The Winter Meeting visit to Toltech T-STEM Academy at Memorial High School in San Antonio’s Edgewood ISD began with a drive through the historic West Side of San Antonio, highlighting the neighborhood described by Dr. Christine Drennon for its color, persistence, and deep and rich cultural traditions and entrepreneurial spirit.  The Toltech T-STEM Academy offers a project-based, STEM focused curriculum with emphasis on 21st century learning skills and preparation for college.  The name “Toltech” is an amalgam of the Aztec word, tolteca, meaning “people of knowledge” and technology symbolizing one of the most important tools that students use to investigate problems and design solutions. Demographically, the school’s portrait includes a student body with 95% Latino ethnicity and 80% free and reduced lunch and an special education population of about 10%. The small, structured, and focused nature of the school allows Toltech students to keep their roots firmly in the ancestry of their families, while becoming skilled and successful creators and sustainers of a bright future.

Upon arrival, visitors were greeted by the principal, Dr. Eddie Rodriguez. Students shared the Mace Ceremony, a ritual that marks important occasions which honors the cultural roots of the Toltec peoples who were known as “the people of knowledge.”   Students explained that the name of their school was inspired by these ancestral people who built an empire that inspired other cultures, including the Aztec and Mayan peoples.

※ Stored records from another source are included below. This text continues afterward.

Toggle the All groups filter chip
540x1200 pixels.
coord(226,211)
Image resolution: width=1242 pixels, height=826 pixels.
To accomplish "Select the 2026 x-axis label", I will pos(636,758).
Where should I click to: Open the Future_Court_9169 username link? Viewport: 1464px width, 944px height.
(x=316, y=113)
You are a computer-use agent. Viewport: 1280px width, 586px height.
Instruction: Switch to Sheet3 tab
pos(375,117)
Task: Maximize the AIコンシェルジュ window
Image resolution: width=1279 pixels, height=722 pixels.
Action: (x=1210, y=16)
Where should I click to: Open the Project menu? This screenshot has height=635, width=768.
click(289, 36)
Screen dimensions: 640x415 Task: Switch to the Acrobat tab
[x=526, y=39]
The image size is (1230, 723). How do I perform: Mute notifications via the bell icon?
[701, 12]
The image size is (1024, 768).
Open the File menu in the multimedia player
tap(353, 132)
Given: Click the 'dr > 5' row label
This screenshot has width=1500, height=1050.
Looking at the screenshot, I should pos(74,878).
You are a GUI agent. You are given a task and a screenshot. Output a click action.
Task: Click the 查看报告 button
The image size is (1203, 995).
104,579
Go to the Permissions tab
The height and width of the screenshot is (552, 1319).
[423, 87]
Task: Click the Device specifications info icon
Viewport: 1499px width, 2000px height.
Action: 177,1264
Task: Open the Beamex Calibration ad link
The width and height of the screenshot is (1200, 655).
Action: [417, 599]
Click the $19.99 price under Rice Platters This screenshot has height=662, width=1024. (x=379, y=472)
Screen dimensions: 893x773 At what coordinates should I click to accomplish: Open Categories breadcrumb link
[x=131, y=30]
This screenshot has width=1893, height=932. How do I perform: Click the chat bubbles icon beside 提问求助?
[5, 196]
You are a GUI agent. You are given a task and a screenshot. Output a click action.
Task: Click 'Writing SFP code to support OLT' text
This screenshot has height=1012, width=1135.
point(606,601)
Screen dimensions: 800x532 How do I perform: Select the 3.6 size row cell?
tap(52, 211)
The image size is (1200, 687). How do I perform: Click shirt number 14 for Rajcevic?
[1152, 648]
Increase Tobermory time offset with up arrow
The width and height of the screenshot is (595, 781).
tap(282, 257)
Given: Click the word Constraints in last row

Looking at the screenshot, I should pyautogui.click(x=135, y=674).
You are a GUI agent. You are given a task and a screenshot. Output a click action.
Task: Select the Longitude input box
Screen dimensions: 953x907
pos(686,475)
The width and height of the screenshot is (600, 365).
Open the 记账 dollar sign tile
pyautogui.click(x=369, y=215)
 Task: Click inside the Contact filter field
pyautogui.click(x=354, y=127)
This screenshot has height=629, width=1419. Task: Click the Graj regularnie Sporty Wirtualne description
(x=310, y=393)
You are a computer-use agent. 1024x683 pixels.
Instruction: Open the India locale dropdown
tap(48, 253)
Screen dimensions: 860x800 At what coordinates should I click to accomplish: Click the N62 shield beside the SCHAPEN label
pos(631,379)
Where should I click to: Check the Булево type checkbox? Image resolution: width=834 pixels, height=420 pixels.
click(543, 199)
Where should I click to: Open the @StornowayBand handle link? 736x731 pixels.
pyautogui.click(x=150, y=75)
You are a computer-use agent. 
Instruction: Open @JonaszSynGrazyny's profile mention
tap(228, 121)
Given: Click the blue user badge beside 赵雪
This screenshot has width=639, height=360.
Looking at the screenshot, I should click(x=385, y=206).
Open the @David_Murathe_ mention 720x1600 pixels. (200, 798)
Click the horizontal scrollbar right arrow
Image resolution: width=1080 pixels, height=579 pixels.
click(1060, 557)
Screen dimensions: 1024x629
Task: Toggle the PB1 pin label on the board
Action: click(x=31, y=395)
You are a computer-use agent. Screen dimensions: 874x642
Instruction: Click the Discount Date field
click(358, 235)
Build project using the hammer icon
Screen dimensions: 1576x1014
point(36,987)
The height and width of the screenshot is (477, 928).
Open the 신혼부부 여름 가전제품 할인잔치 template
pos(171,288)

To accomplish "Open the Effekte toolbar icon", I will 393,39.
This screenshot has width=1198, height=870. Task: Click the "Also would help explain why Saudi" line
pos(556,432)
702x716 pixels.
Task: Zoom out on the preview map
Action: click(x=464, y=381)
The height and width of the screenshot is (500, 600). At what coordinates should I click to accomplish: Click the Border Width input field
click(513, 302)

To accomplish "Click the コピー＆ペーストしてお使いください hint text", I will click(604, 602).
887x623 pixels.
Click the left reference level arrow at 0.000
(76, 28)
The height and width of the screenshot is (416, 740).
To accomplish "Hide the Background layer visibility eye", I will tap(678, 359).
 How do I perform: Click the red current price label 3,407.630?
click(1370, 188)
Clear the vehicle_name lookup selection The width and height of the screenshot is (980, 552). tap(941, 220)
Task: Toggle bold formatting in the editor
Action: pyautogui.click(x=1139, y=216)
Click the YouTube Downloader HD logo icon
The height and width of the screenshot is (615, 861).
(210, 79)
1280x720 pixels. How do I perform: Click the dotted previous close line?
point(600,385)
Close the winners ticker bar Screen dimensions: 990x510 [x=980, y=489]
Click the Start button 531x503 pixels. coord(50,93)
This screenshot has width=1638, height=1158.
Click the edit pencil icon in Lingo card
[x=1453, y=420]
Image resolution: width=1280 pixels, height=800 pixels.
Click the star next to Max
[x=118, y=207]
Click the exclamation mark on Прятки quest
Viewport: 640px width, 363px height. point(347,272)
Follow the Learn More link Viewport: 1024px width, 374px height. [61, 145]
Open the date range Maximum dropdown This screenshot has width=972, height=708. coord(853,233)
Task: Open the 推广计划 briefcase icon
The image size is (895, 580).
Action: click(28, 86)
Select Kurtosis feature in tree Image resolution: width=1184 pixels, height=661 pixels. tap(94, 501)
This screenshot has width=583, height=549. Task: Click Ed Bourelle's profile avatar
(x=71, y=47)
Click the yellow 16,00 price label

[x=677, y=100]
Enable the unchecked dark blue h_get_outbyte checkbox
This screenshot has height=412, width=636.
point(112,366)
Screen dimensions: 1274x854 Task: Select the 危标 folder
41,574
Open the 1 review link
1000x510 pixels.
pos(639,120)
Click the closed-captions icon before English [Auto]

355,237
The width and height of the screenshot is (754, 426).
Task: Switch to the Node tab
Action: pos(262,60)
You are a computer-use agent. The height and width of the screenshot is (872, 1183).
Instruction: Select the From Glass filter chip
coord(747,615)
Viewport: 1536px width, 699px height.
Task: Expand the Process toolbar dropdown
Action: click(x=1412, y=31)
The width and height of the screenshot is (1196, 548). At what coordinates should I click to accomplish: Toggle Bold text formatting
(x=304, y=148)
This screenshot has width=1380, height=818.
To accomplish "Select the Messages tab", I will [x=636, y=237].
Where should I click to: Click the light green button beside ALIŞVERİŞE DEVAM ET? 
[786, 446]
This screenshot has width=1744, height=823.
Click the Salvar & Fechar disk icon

Visitors were then divided and matched to student guides for personal tours of the school and its classrooms. Thus, Toltech students and teachers were able to share with the visitors what makes their school unique.  Visitors were able to continue the conversation with Dr. Telford, principal of Memorial High School and Dr. Rodriguez over a fajita lunch from a local favorite restaurant. Participants learned more about the students, the history of the STEM Academy, and the vision for the Academy’s first graduates who will cross the stage in May of 2014.

Conclusion:

In all, 78 winter meeting participants took part in the school visit experience, and many others learned of the work of the schools and format of the visits by sharing their experiences in their home groups and with school colleagues at the school and back at home.  Each of the schools had participants in the Winter Meeting as well.  Thus, in 2013 – while the majority of the formal SRI Winter Meeting took place in a downtown hotel, and while many informal learning and cultural experiences happened in San Antonio as participants made use of their free time to explore San Antonio – the planning team made sure that SRI Winter Meeting participants had the opportunity if they desired to go out into schools – to build shared experiences and knowledge between and among SRI participants and local educators – not just for the meeting participants but also to leave an imprint on San Antonio schools – “the international SRI was here.”  We believe this will help us continue to build transformational learning communities and work for educational excellence and equity around the world – including in San Antonio.

These visits could not have happened without the dedicated effort of volunteers from each of the schools and many others from schools we were not able to visit who helped line up busses (literally), plan and tune agendas, guide groups, and support the overall vision.